DIRECTIONS FOR THIS TASK: In the records below, some lines contain "agent"; state the number of such lines and nothing else.

(Saved entries)

*** Begin section ***

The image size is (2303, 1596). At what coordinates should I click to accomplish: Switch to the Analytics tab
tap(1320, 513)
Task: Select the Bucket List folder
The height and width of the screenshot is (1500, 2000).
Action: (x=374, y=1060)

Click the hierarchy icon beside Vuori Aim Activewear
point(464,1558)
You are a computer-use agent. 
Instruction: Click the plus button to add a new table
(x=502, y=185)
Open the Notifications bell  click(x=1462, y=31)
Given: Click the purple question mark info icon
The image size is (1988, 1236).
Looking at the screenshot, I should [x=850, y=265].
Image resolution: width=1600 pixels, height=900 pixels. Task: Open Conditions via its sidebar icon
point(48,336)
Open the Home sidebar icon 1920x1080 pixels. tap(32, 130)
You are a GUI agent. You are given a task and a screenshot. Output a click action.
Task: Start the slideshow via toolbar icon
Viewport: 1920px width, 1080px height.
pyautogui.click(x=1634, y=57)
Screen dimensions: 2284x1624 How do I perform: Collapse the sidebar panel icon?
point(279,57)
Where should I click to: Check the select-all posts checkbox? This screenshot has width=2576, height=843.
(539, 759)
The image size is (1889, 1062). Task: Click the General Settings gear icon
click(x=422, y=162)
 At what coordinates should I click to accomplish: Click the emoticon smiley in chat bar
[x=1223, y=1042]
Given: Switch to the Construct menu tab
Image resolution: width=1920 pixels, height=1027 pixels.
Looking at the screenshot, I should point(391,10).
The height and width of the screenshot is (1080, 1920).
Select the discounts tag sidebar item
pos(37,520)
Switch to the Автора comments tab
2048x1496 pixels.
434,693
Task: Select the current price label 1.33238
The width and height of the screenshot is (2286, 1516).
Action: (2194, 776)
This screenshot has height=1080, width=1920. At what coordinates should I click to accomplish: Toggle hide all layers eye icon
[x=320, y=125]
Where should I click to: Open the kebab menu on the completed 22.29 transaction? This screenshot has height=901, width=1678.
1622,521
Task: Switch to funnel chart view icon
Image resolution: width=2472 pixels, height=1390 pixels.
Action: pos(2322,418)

*** End section ***

PROBLEM SOLUTION: 2